Usłyszałam, że twarda z niej sztuka była i nie miała zamiaru negocjować. Może – dywagowałam więc – spotkała się z opinią, że Henryk Świerzy jest nieprzejednany i do wszelakich układów nieskory, a poza tym – przypomniałam sobie - ryby głosu nie mają…
Owe rozważania ukrócił mój rozmówca celnym spostrzeżeniem „ A jak sie godo z gembą pełną wody?!” I już poważnie dodał, że z tym brakiem głosu u ryb, to nie do końca prawda. „Pewne ryby z wód tropikalnych potrafią wydawać skrzelami dźwięki podobne do rechotu żab”.
Wróćmy jednak do złotej rybki.
- Naszą, polską złotą rybką jest rodzimy karaś. To piękna, spokojna ryba, która lubi glinianki i przytulne stawy. W siemianowickich akwenach bardzo rzadko można się na nią natknąć. W ogóle karaś pospolity jest objęty ochroną, gdyż wypierają go gatunki ekspansywne, nieopatrznie wpuszczane kiedyś do naszych wód, jak np. karaś japończyk popularnie zwany dublem. To bardzo szczególna ryba, która występuje tylko w rodzaju żeńskim. Samice składają ikrę, która zapładniana jest przez samce innych gatunków ryb karpiowatych. Z niej wykluwają się kolejne okazy – znowu samiczki. Na drastyczne zmniejszenie się populacji rodzimej złotej rybki ma również wpływ fakt występowania karpia w naszych wodach, który w poszukiwaniu pokarmu aż ryje w dnie zbiornika nie zostawiając prawie nic dla innych ryb.
- Jednym słowem złota rybka nie musi prosić o darowanie życia proponując spełnienie trzech życzeń, bo wędkarze zobowiązani są do jej ochrony.
- Ale przychodząc nad staw, czyli można rzec do królestwa złotej rybki, jesteśmy i tak szczodrze obdarowani.
- ???
- Tak, tak, to siedzenie z wędką, to także czarowny czas sam na sam z przyrodą. Wędkuję nie tylko w siemianowickich akwenach, ale najczęściej tu, w śląskiej aglomeracji i czasem aż dziw bierze, jakie przytrafiają mi się spotkania. Na przykład siedzę sobie wpatrzony w staw, odwracam się, by sięgnąć do torby, a tu za mną dwie piękne, białe czaple. Wspaniały widok! A kiedyś piżmak wyjadał mi kanapki. W ogóle, kiedy cichnie uliczny ruch, stawy i obszar wokół nich ożywają.

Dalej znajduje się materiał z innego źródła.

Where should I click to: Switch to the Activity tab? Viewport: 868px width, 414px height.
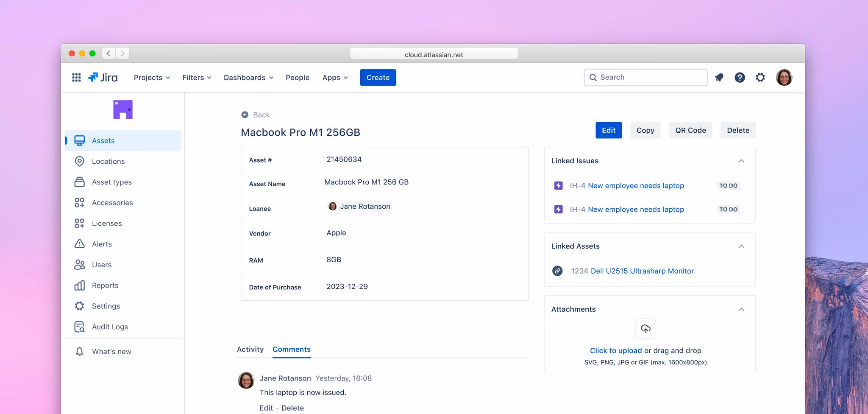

- Czy przydarzyły się panu w czasie wędkowania jakieś nadzwyczajne przygody?
- Nie raz zdarzało się coś wyjątkowego. Dwukrotnie, mimo, że przecież łowiłem ryby, na końcu wędki znalazły się…ptaki. Raz to był perkoz, a raz rybitwa. Oczywiście oswobodziłem je delikatnie. A zdarzyło się, podczas łowienia na żabę, że zamiast oczekiwanego rybiego drapieżnika schwyciłem…lisa. To dopiero była akcja, aby nie kalecząc bardziej zwierzęcia, uwolnić je, jednocześnie samemu unikając niebezpiecznego ugryzienia. Ale udało się. Było też kiedyś śmiesznie, gdy z kolegą, po powodzi udaliśmy się nad wezbraną rzekę. Był mrok. Zarzuciliśmy wędki. Siedzimy, siedzimy, siedzimy i nic. Czy to możliwe, aby ryby tak uporczywie omijały nasze przynęty – myśleliśmy i nie mogliśmy w to uwierzyć. Wreszcie się okazało, czemu nasze oczekiwanie było bezowocne: po prostu woda opadła i nasze przynęty leżały sobie na drugim brzegu. Bywa czasami i tak.:)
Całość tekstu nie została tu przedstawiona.